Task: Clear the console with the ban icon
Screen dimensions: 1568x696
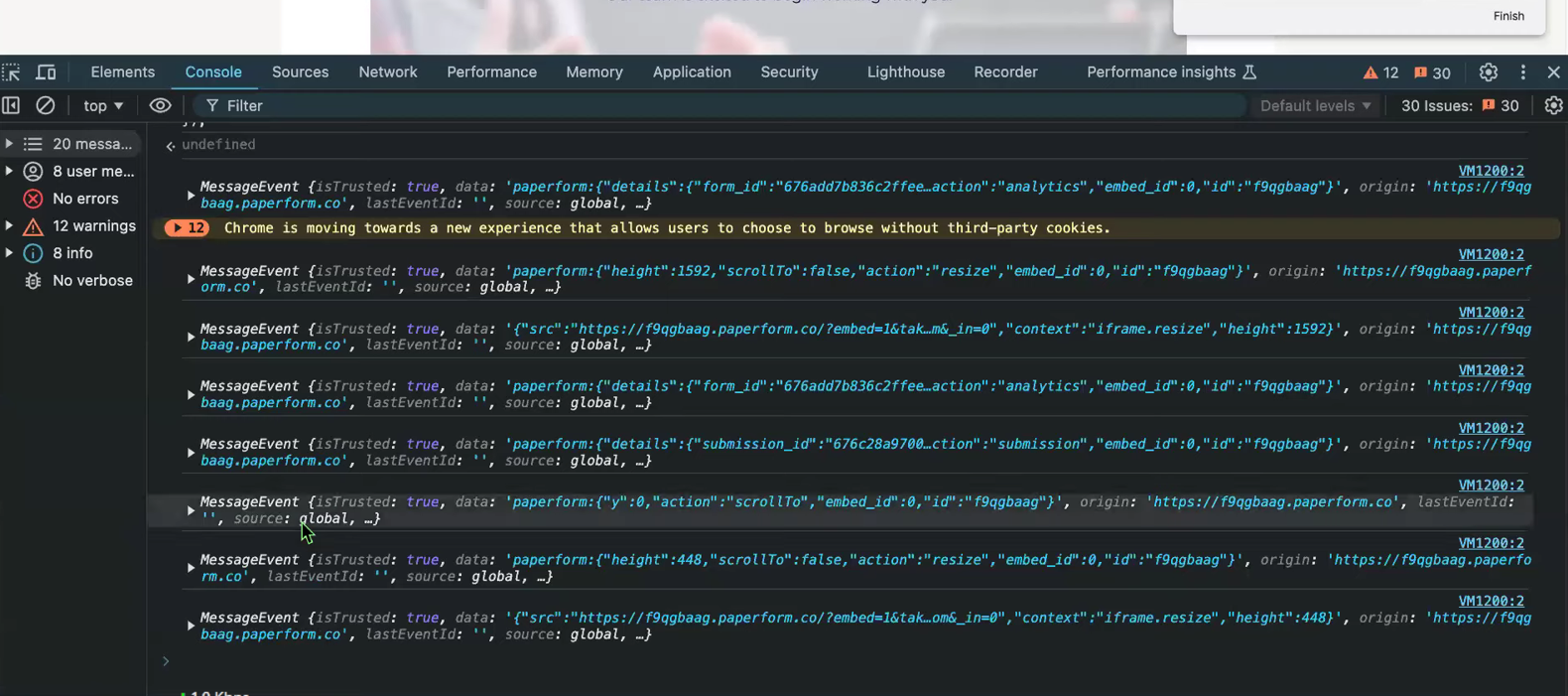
...
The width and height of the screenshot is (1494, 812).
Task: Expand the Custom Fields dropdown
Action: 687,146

▶ _Exercise_: For this exercise, repeat exactly the lines of the data above from the one with "Task: Clear the console with the ban icon" down to the one with "Screen dimensions: 1568x696", both end lines included.

▶ _Task solution_:
Task: Clear the console with the ban icon
Screen dimensions: 1568x696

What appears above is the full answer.